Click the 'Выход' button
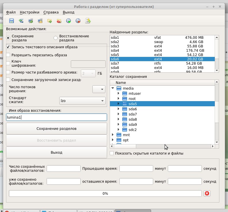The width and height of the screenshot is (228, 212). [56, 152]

────

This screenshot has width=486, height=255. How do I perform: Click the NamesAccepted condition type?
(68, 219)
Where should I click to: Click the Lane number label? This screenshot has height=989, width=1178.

────

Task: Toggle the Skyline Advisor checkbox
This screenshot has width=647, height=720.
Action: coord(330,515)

────

> _ACTIVITY_
Copy the lines above exactly, beginning at the line that has "This screenshot has width=486, height=255." and stopping after the line that has "Where should I", and omit the rest.

> _RESPONSE BOX_
This screenshot has width=486, height=255. How do I perform: Click the NamesAccepted condition type?
(68, 219)
Where should I click to: Click the Lane number label? This screenshot has height=989, width=1178.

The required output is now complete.